**What the task requires**
Transcribe the whole listing below. Pictures do not go in the copy.

**Data to use**

....................

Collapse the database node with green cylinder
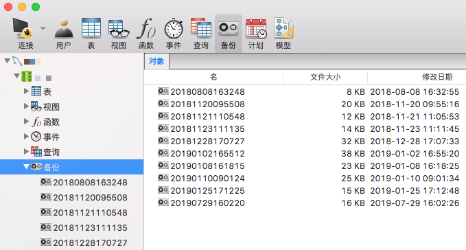This screenshot has height=250, width=466. tap(16, 76)
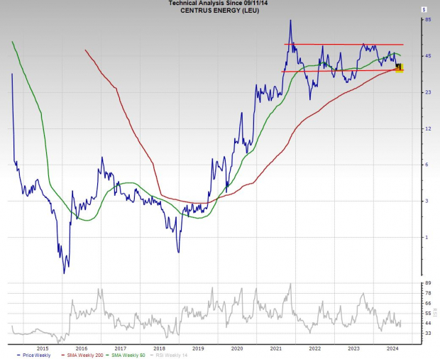Toggle the SMA Weekly 200 legend label
The width and height of the screenshot is (440, 359).
point(82,355)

....................

**Result**
Collapse the database node with green cylinder
This screenshot has height=250, width=466. tap(16, 76)
Toggle the SMA Weekly 200 legend label
The width and height of the screenshot is (440, 359).
point(82,355)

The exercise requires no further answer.